TBK.’da, “lüzumlu vasıflarda ayıp” olarak ifade edilen ikinci tür ayıp da, 6502 sayılı TKHK.’nın 8. maddesinin 2. fıkrasında

(35)

“(2) teknik düzenlemesinde tespit edilen niteliğe aykırı olan; muadili olan malların kullanım amacını karşılamayan, tüketicinin makul olarak beklediği faydaları azaltan veya ortadan kaldıran maddi, hukuki veya ekonomik eksiklikler” şeklinde;

Ayıplı hizmetler bakımından ise, 13. maddenin 2. fıkrasında belirtildiği üzere

“(2) yararlanma amacı bakımından değerini veya tüketicinin ondan makul olarak beklediği faydaları azaltan veya ortadan kaldıran maddi, hukuki veya ekonomik eksiklikler içeren hizmetler” şeklinde ifade edilmiştir.

Satıcının, bu tür ayıpların malda bulunmadığını belirtmesine gerek yoktur, çünkü bu tür mallarda doğası gereği bazı özellikler bulunmaması halinde kullanımı mümkün değildir. Başka bir deyişle söylemek gerekirse, satıcı bu ayıplardan haberdar olmadığını ispat etmesi halinde dahi sorumluluktan kurtulması mümkün değildir. Örneğin, satılan bir radyonun iletkeninin sökük olması durumunda lüzumlu niteliklerde ayıp söz konusudur. 2.2.2.3. Maddi Ayıp

Maddi ayıp, bir eşyanın kendisi gibi diğer eşyalarla karşılaştırması yapıldığında, kullanımını kaldıran veya azaltan kötü niteliklerdir (Kaya, 2015, s. 68). Bir diğer tanıma göre ise maddi ayıp, bir eşyada bulunmaması gerekip de bulunan fiziki eksikliklerdir (Edis, 1963, s. 13).
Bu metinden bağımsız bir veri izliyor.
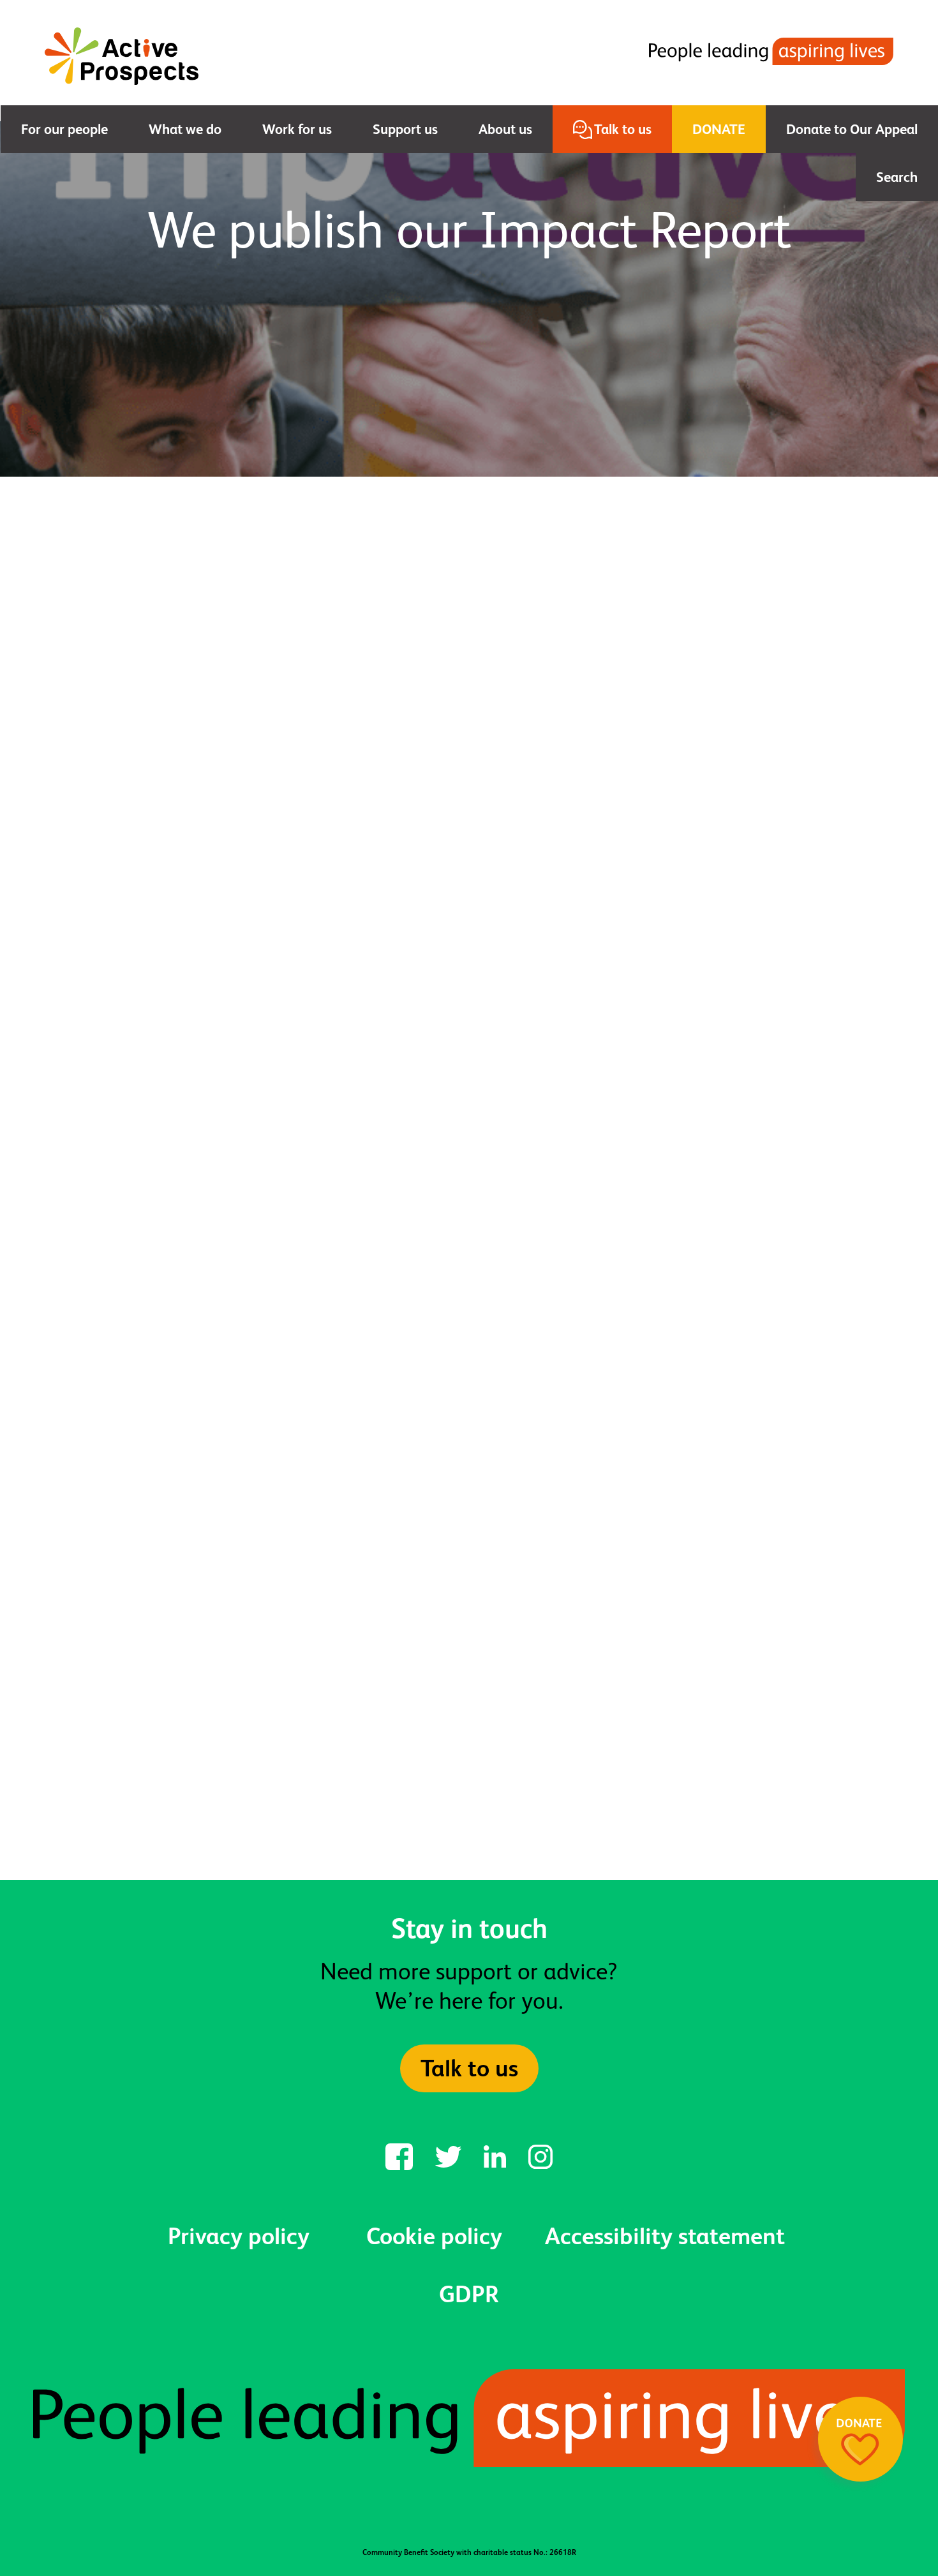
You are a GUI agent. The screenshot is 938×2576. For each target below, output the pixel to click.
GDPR (469, 2294)
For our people (64, 129)
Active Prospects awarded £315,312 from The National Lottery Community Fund (190, 1680)
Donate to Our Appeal (852, 129)
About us (505, 129)
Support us (405, 129)
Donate (718, 129)
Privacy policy (238, 2235)
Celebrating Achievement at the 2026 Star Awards (469, 1668)
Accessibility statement (665, 2235)
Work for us (297, 129)
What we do (185, 129)
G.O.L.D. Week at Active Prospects (709, 1668)
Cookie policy (434, 2235)
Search (897, 177)
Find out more (469, 1859)
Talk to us (622, 129)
Mesela örnek vermek gerekirse, malın üzerinde leke, kopukluk, kırıklık, yırtıklık, bozukluk olması hallerinde maddi ayıp vardır.
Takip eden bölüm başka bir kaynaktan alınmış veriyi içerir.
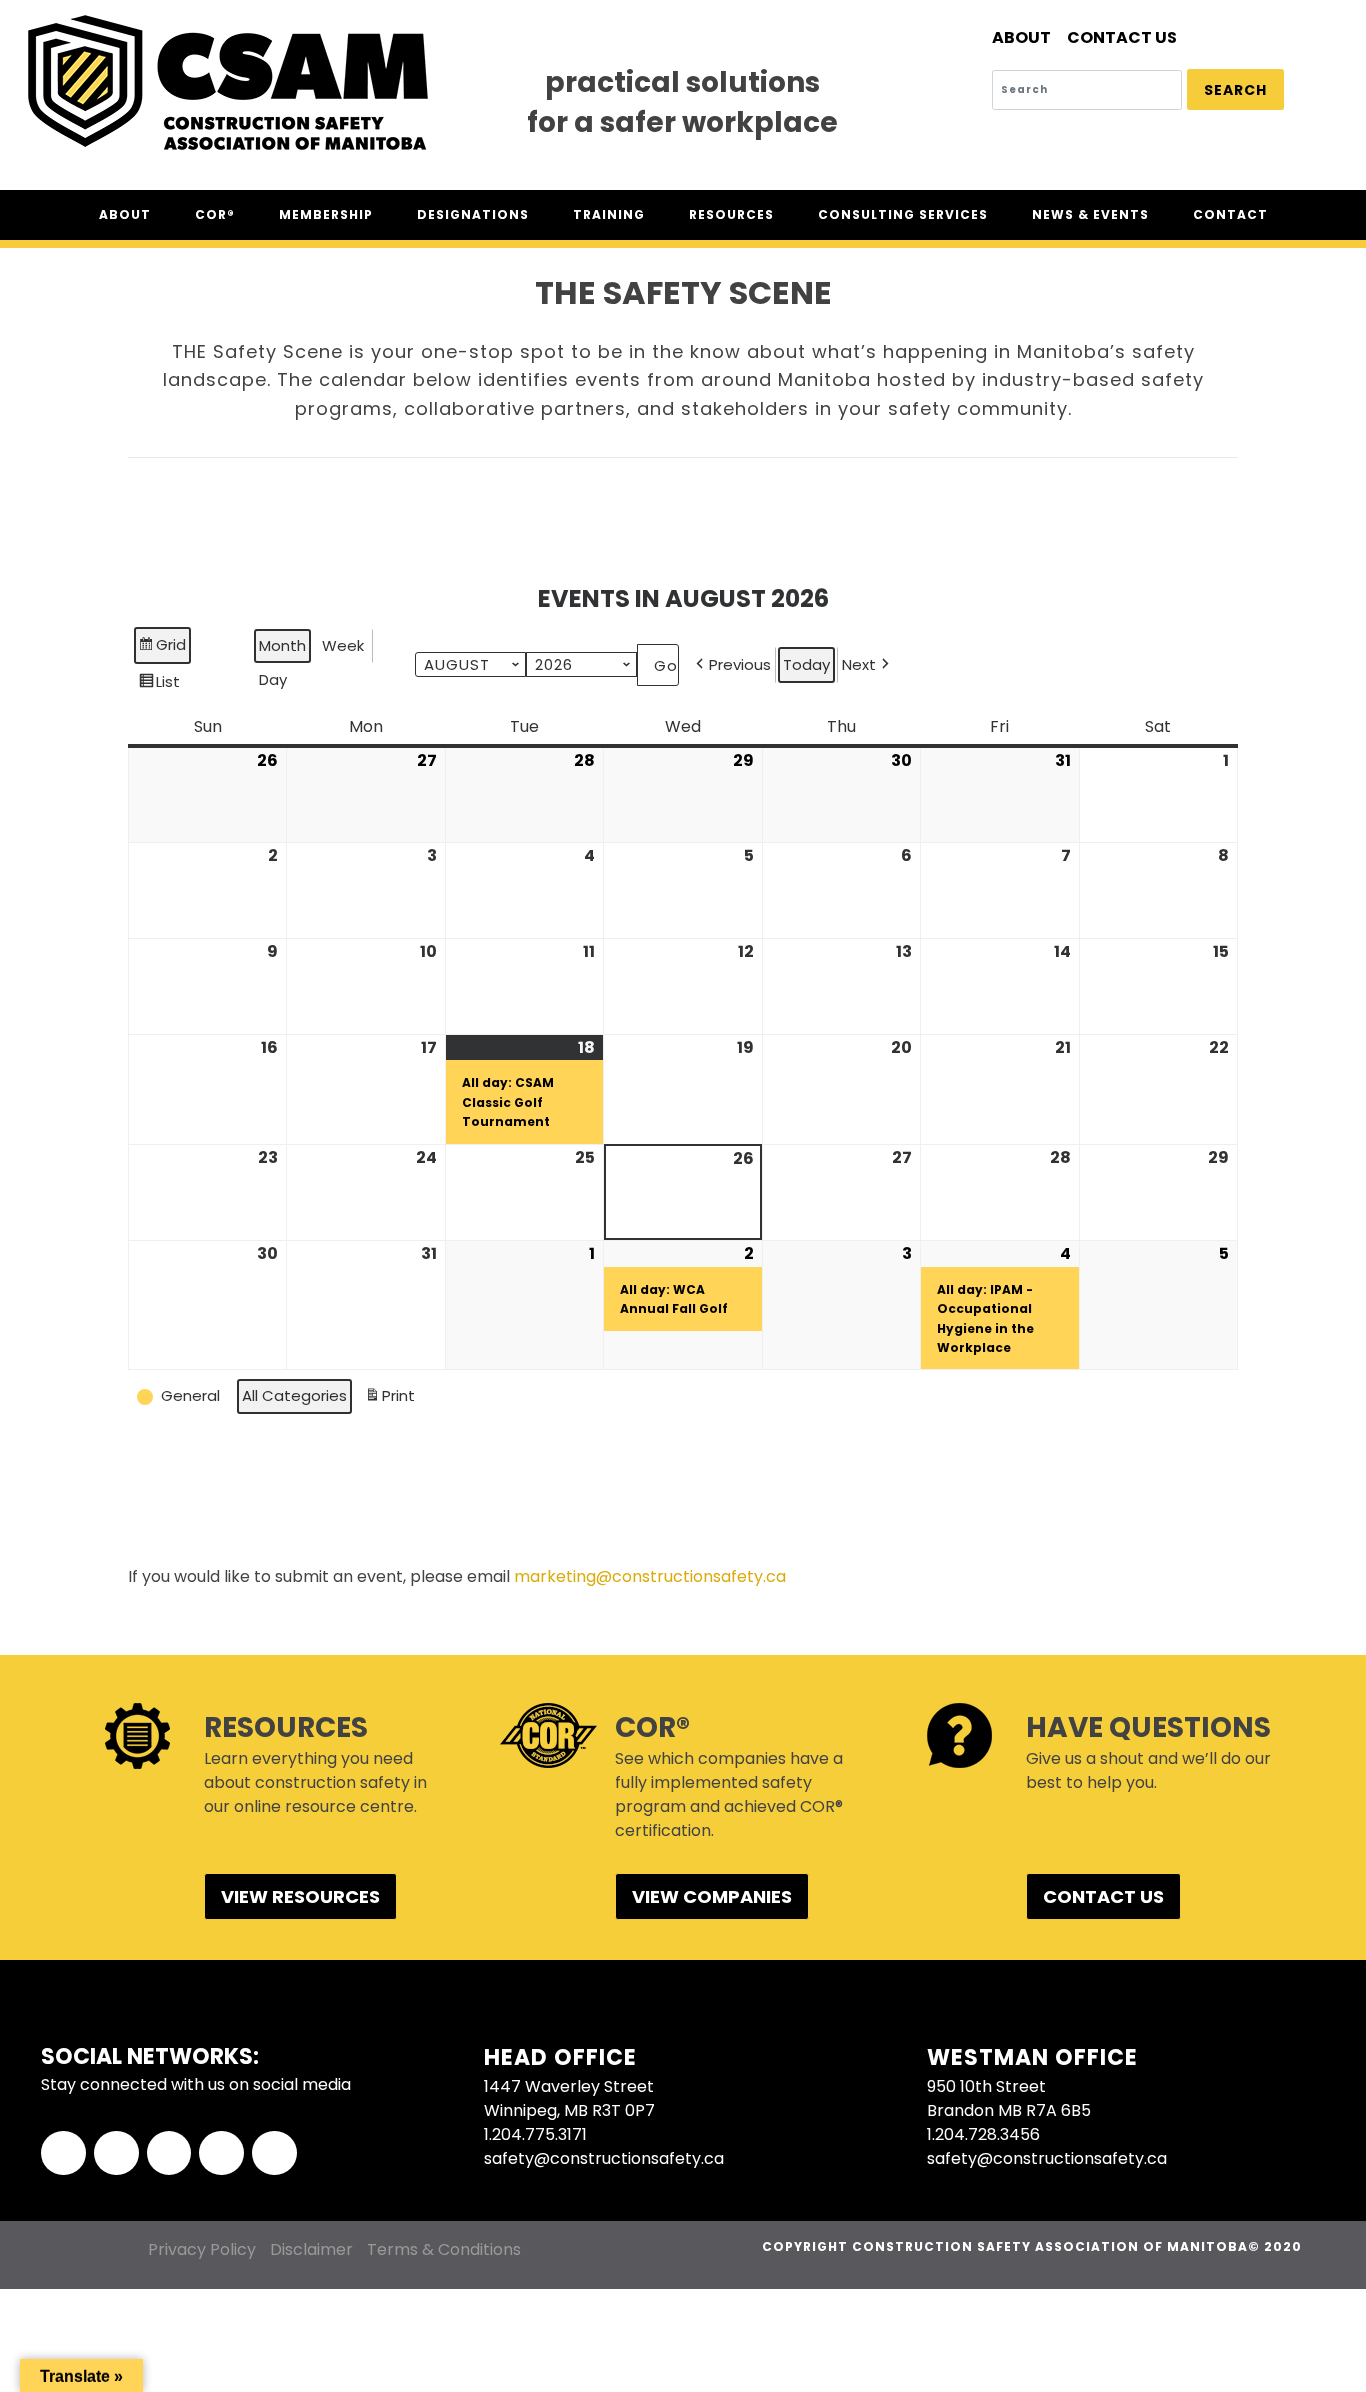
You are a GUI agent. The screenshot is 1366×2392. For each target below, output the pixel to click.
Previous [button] (740, 664)
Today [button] (806, 664)
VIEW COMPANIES (712, 1896)
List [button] (159, 685)
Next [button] (859, 664)
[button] (180, 1396)
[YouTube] (274, 2153)
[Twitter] (116, 2153)
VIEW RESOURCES (300, 1896)
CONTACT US (1103, 1896)
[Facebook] (63, 2153)
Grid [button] (162, 648)
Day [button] (273, 679)
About (1021, 37)
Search (1235, 90)
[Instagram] (221, 2153)
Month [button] (282, 645)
Teslim edilen bir malın, değişik durumlara göre ayıp veya esaslı hata teşkil edebilmesi mümkündür. Hatta bazı durumlarda teslim edilen malın, satılan maldan kalite bakımından farklı olması halinde, alıcının ayıptan dolayı sorumluluk hükümlerinin yanında, hata nedenine dayanarak akdin feshi hükümlerinden de yararlanabilir. Dolayısıyla da, iki ayrı dava hükmünden kaynaklanan dava haklarının birbiriyle yarışması halinde ve bunlardan birinin zamanaşımına uğraması durumunda, diğer hakkın kullanılabileceği kabul edilmektedir (Burcuoğlu 1990, s. 89 vd.).

2.2.2.4. Hukuki Ayıp

Hukuki ayıp, satılan malın kullanılmasını ve ondan faydalanmayı sınırlandıran hukuki eksikliklerdir (Kara, 2012, s. 356). Hukuki ayıp maddi ayıptan farklı olarak, satılan malın bir özürü veya eksikliği söz konusu olmayıp, maldan yararlanılmasına engel olan

(36)

veya sınırlayan ya da kaldıran yasaklama ve sınırlamalardır (Zevkliler, 2013, s. 109). Mesela örnek olarak açıklayacaksak, satılmış olan bir motosikletin üzerinde haciz olması halinde hukuki ayıp söz konusudur. Özel hukuk yönünden üçüncü kişilerin mülkiyet veya sınırlı ayni hakkı sebebiyle tüketicinin malının elinden alınması ise “zapta” ilişkin hükümlerin uygulanmasını gerektirmektedir. Zapt, üçüncü kişilerin eşya üzerinde sahip oldukları bir üstün hakkından kaynaklanır (Olgaç, 1977, s. 143). Bununla birlikte, alıcının gerekli dikkat ve özeni göstermesi halinde böyle bir ayıbı bilebileceği sonucuna varılabilirse, satıcının ayıptan dolayı oluşan sorumluluk borcu ortadan kalkar; ancak dürüstlük kuralı gereği alıcıdan söz konusu kuralları bilmesi beklenemiyorsa, satıcının sorumluluğu doğacaktır (Aral, 2006, s. 115).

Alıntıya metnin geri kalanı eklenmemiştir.